Search code examples
apache-kafkakafka-consumer-apiapache-kafka-streamsktable

Can I use topic more than once in Kafka Stream Topology?


Let's just hypothetically say groupby function was not available in kafka streams. Can I do the below to get the word count and build a KTable on top of it? Please note that i use "word-count-topic" twice in the topology. I have a use case where I want to build something iteratively and for the next stream event, I want to look up previous value and update it based on the event. I want to keep the latest value in the same topic on which I build Ktable.

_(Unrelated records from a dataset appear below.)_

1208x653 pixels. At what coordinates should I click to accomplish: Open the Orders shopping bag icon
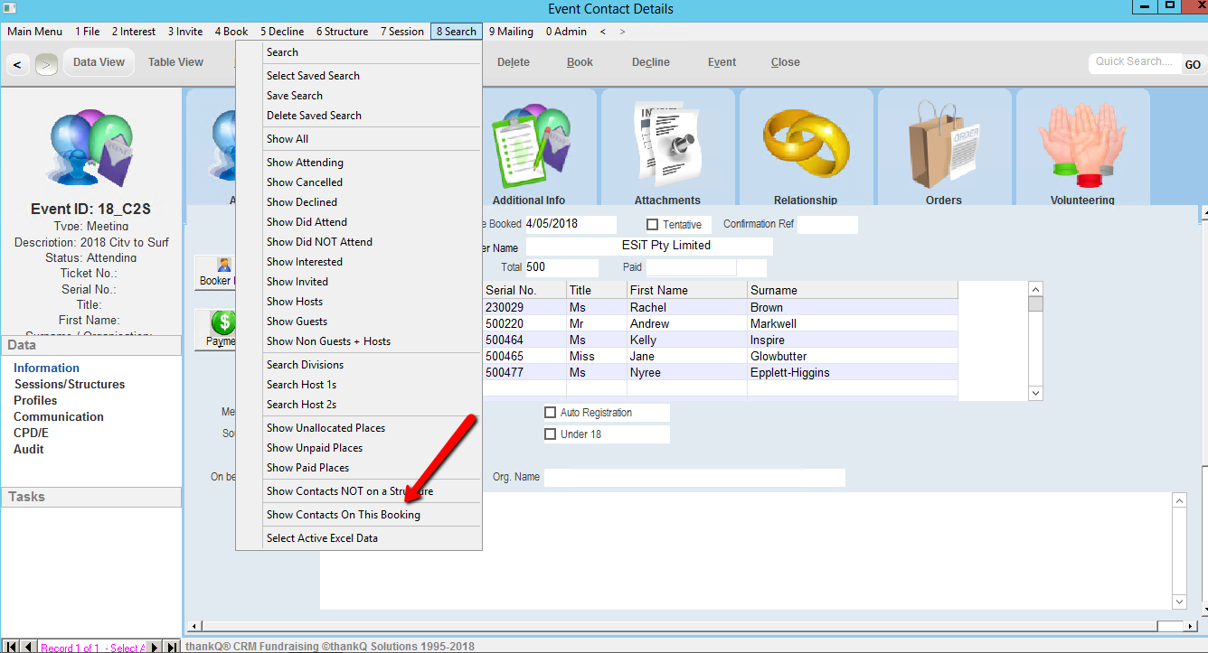pos(943,145)
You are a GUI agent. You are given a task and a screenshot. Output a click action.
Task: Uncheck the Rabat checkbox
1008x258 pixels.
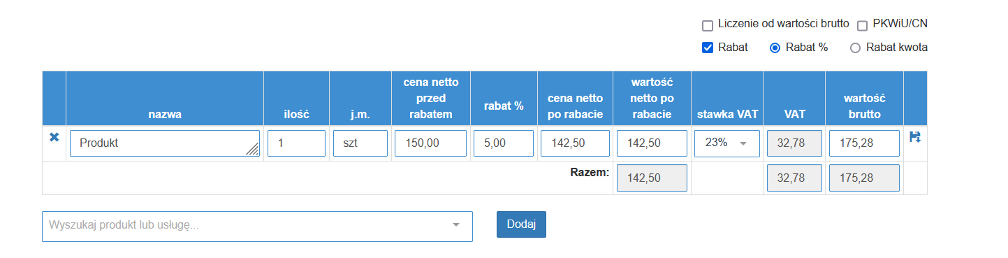(708, 48)
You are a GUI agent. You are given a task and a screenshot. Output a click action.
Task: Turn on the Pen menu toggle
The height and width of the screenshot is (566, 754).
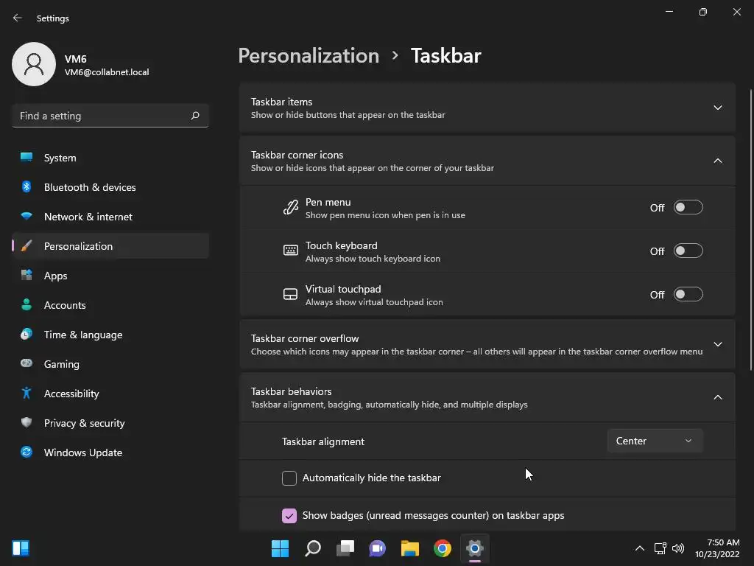coord(688,207)
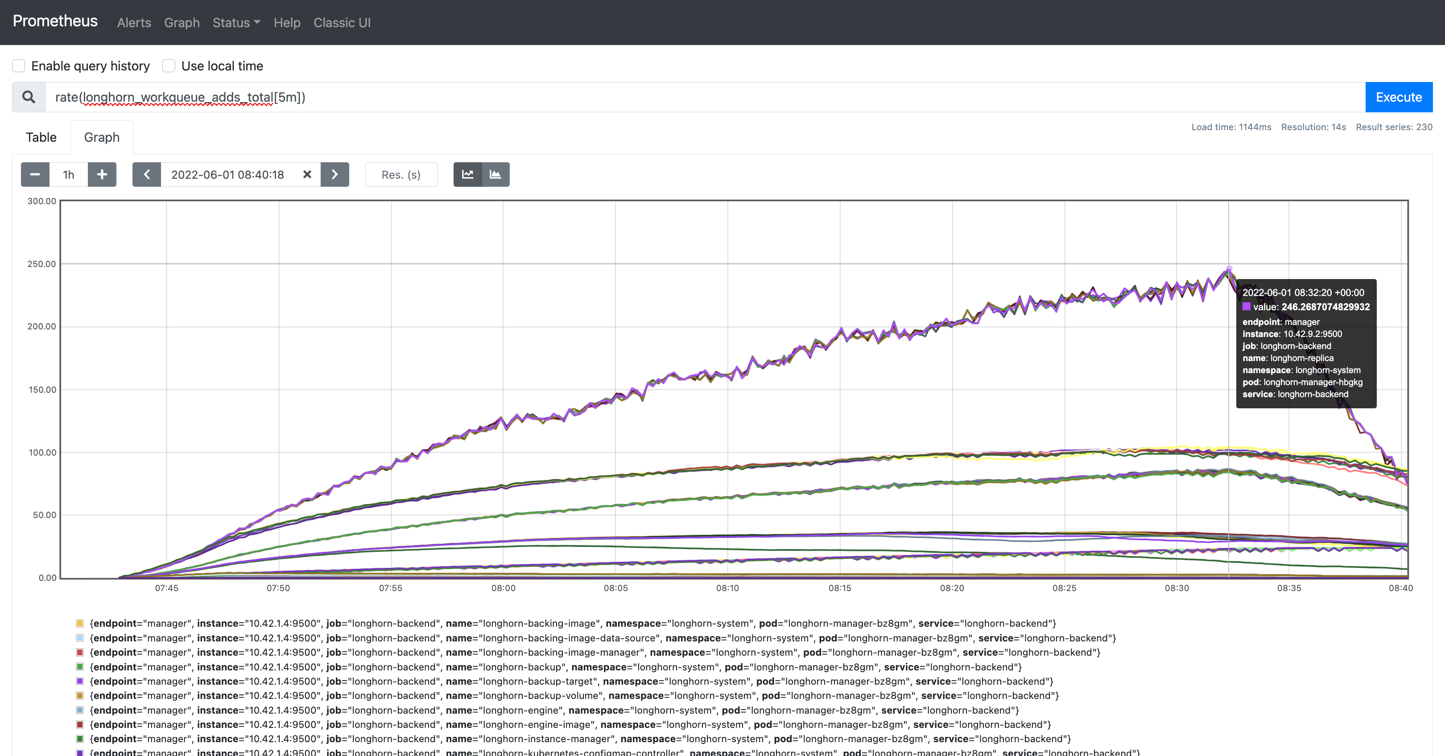Enable the query history checkbox
1445x756 pixels.
pos(19,66)
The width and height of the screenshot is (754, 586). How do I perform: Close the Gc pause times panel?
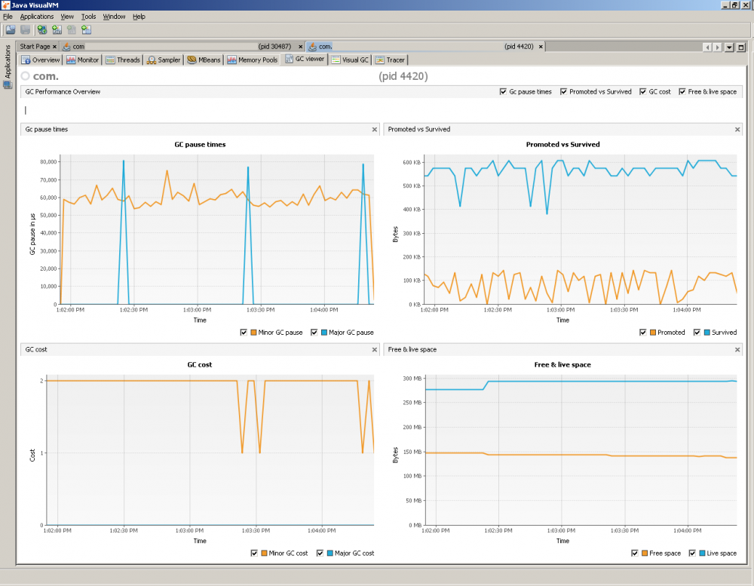tap(375, 130)
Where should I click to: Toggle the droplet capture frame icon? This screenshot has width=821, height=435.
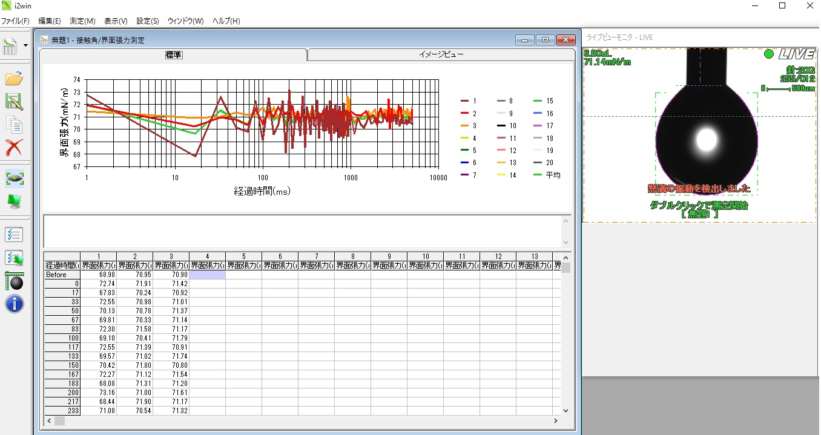[14, 178]
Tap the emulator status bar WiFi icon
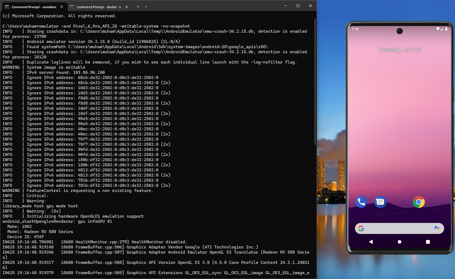455x279 pixels. point(438,29)
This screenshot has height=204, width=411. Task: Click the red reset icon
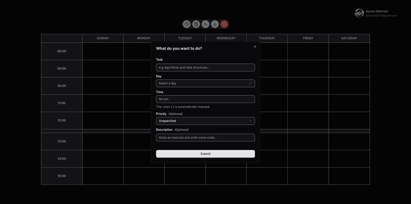click(x=224, y=24)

KTable<String,Long> wordCountTable = builder.table("word-count-topic",Consumed.with(Serdes.String(), Serdes.Long()));

KStream<String,String> wordsStream = builder.stream("words-topic",Consumed.with(Serdes.String(), Serdes.String()));

KStream<String,String> msgStream = wordsStream
                                   .flatMapValues(textLine -> Arrays.asList(textLine.toLowerCase().split("\\W+")))
                                   .selectKey((k,v) -> v);

msgStream.leftJoin(kTable, (word,count) -> {
                                             if( count == null) return new WordCount(word, Long.valueOf(1));
                                             else return new WordCount(word, count + 1);
                                           })
            .mapValues((k,v)-> v.getCount())
            .to("word-count-topic", Produced.with(Serdes.String(), Serdes.Long()));

streams = new KafkaStreams(builder.build(), props);
streams.start();

Solution

  • That should work. Why not just run the code?